◆ ЗАДАНИЯ К ВЫПОЛНЕНИЮ
A – Как, согласно фрагменту о божестве Tjarnaglofi, Мошинский осмысляет это название применительно к Христу?
B – Продолжите фрагмент о божестве Tjarnaglofi, начав сразу после его последнего предложения.

Вовсе не претендуя на одностороннее завершение диалога (или дискуссии) и тем самым — вполне допуская, что и у моего польского коллеги найдется, что ответить или о чем поставить вопрос, я намеренно воздержусь от обобщений и «закругляющих» выводов, наоборот — закончу еще одним совершенно конкретным наблюдением о названии божества Tjarnaglofi, которому в ответе Мошинского отведено очень много места и внимания после критики Трубачева. Случай, надо признать, очень трудный, и едва ли верно видеть в этой скандинавской записи XIII в. правильную транскрипцию празападнолехитского *tŕ̥n‑ > *tarn/carn ‘терн, колючка’, как, кажется, готов сделать Мошинский в своем осмыслении Tjarnaglofi как ‘терноголовый, tarnogłowy’ применительно к Христу. Дело не только в том, что эта ученая этимология будет в лучшем случае вторичным осмыслением, ведь первично тут, в том числе и по скандинавским сведениям, туземное, языческое, название божества победы у местных славян. Но не следует забывать и о том, что в скандинавской передаче проблематичной по-прежнему славянской формы явно имела место скандинавская языковая субституция, ср. признаки наличия именно скандинавского преломления гласных (tjarna‑ < *terna‑? *tirna‑?), а также возможного приспособления к своим привычным, скандинавским формам языка.

◆ ЗАПИСАННЫЕ ДАННЫЕ

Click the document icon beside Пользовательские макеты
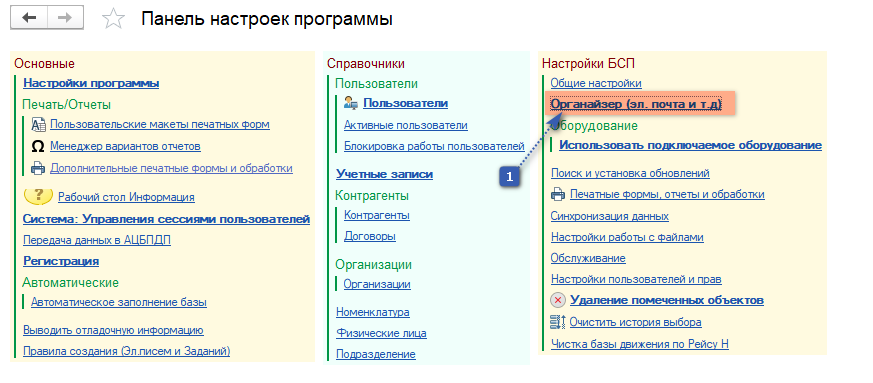 (x=38, y=125)

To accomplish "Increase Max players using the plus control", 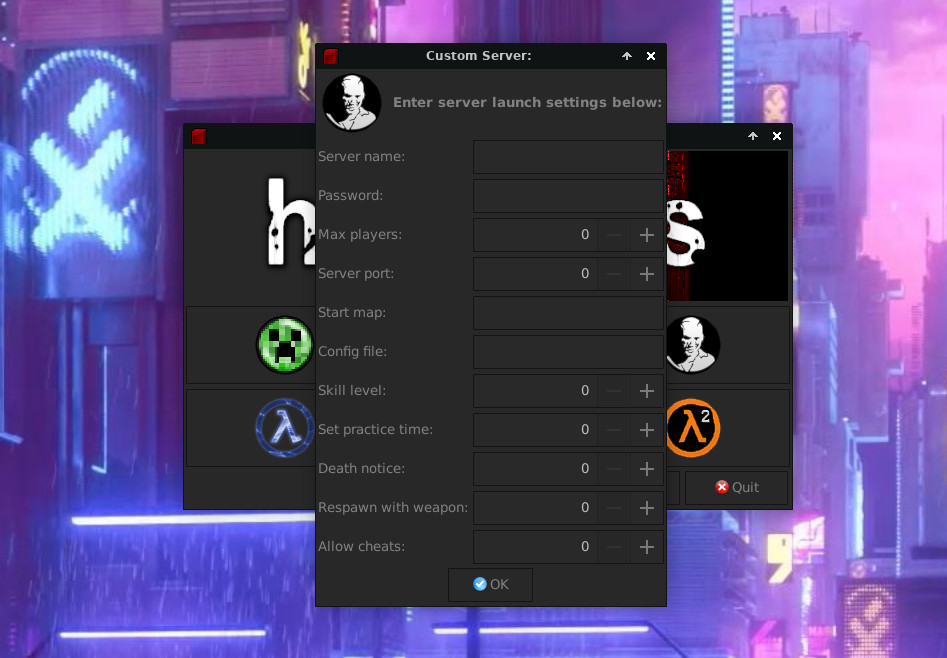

◆ ОЖИДАЕМЫЕ ОТВЕТЫ
A – Как «терноголовый» (tarnogłowy).

B –
Примечания
Трубачев О. Н. Синхрония, диахрония — und kein Ende… Маргиналии к конференции по русскому историческому словообразованию (Звенигород, осень 1989 г.) // Slavia. Ročn. 62, 1993, 68—70; особенно 70, где далее говорится на конкретных примерах о необходимости учитывать сложное переплетение также морфологических, фонетических, семантических факторов.
Славянские древности. Этнолингвистический словарь / Под ред. Н. И. Толстого. Т. I. М., 1995, 263.
Аверинцев С. С. Рай // Мифы народов мира. Энциклопедия. 2‑е изд. Т. 2. М., 1988, 364.
© О. Н. Трубачев
Как можно понять из названного письма, речь идет о докладе Л. Мошинского на специальной конференции в Баранове (Польша), посвященной праславянским верованиям и организованной Институтом археологии ПАН.
Подобного рода «фронтальную» публикацию можно оправдать ссылкой на неуклонное падение и без того скудных тиражей: «Вопросы языкознания» в 1994 г. — менее 2 тысяч, не лучше обстоят дела и за рубежом.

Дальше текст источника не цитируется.